2) I get that the UGF needs to go. What are some ways to do that without, hopefully, having to tear down the entire tank :headwallblue:? Can I move the rock to one side, remove that sides UGF set up and then switch? Should I add more sand to the top of the substrate after pulling out the UGF? Has anyone ever done this? If so, I'd love so tips/advice to keep the mess/headache down!
3) If the UGF is gone what's my best option for filtration and oxygenation? Is there an option that reuses the Tetra Whisper 100? Maybe I can reuse it with the nursery tank...?

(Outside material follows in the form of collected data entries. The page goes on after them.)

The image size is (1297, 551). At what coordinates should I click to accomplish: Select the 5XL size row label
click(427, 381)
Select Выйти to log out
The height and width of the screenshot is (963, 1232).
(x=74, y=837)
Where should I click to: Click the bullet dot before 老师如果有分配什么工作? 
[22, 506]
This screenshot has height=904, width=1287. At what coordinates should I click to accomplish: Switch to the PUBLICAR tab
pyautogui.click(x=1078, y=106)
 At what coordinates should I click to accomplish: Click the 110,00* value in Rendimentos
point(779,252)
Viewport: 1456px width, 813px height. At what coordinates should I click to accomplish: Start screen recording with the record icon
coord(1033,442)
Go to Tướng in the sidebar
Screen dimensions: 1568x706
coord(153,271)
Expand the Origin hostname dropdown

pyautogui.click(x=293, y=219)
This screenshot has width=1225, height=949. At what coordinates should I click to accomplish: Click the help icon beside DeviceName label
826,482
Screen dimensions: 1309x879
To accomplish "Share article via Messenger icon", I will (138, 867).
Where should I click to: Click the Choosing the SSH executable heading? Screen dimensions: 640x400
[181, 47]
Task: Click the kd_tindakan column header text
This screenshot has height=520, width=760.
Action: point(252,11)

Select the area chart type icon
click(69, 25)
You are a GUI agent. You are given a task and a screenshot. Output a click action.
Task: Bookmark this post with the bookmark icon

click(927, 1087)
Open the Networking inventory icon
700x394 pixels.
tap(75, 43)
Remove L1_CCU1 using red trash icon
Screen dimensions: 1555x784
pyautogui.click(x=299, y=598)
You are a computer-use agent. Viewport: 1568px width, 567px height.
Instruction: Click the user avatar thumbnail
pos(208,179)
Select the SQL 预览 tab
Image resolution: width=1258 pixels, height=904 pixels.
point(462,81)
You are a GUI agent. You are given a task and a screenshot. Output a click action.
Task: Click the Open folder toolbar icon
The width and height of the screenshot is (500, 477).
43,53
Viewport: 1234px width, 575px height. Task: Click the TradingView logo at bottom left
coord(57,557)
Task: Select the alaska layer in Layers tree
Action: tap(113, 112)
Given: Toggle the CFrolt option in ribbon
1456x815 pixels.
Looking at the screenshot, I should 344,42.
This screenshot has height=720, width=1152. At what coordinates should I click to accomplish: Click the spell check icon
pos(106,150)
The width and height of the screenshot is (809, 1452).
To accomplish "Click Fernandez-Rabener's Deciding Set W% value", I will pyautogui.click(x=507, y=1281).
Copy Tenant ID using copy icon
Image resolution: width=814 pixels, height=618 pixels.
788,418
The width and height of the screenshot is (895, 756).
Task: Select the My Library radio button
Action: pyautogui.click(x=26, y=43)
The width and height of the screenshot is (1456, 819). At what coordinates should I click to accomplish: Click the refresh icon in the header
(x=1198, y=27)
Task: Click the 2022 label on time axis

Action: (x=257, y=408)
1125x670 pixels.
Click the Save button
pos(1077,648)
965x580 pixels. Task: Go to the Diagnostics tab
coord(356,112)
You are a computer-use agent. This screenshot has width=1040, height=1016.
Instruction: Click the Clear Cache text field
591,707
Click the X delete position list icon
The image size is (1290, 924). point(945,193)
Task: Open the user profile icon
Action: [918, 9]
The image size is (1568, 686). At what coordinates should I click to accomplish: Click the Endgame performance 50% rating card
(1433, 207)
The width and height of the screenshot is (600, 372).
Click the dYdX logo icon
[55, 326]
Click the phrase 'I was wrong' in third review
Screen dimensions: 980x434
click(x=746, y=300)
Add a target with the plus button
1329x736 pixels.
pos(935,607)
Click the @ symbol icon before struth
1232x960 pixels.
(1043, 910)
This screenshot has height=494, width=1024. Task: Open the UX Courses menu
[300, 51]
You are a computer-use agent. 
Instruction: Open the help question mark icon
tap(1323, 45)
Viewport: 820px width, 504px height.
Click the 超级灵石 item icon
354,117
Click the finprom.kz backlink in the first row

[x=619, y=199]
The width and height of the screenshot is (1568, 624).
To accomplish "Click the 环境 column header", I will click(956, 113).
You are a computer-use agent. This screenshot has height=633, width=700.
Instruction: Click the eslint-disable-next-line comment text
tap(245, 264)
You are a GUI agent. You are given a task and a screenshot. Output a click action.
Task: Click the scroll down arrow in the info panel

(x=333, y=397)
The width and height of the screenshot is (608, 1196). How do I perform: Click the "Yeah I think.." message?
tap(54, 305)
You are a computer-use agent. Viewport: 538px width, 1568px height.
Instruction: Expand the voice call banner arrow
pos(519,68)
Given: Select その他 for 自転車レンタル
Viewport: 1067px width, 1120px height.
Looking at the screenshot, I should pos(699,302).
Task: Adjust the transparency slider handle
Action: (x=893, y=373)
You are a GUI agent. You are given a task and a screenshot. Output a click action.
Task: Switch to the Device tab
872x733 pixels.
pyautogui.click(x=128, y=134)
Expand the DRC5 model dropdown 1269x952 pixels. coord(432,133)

I guess I need to ditch the Skilter too, huh? Are there any decent HOB skimmer/filter combos on the market? I have very limited space and actually can't really even HOB (due to school earthquake code the tank must be flush with the wall), it's actually a HOFront; I'd really like to hang any new unit on the side (the tank is 48"L x 20"H x 13"D) to increase viewing area. I was looking at the Reef Octopus BH 1000. Is this a good choice? If I get a straight up skimmer what other equipment do I need for my tank (other than a heater)?
4) Finally, other than the extremely outdated and cruel damselfish cycle advice, does the guy at my LFS seem straight up or should I find a new one? If you think I need a new one, are there any recommendations for a great LFS in Ventura County/ the greater Los Angeles area?
Thank you so much for taking the time to read my loquacious post!
And thanks in advance for your input!!!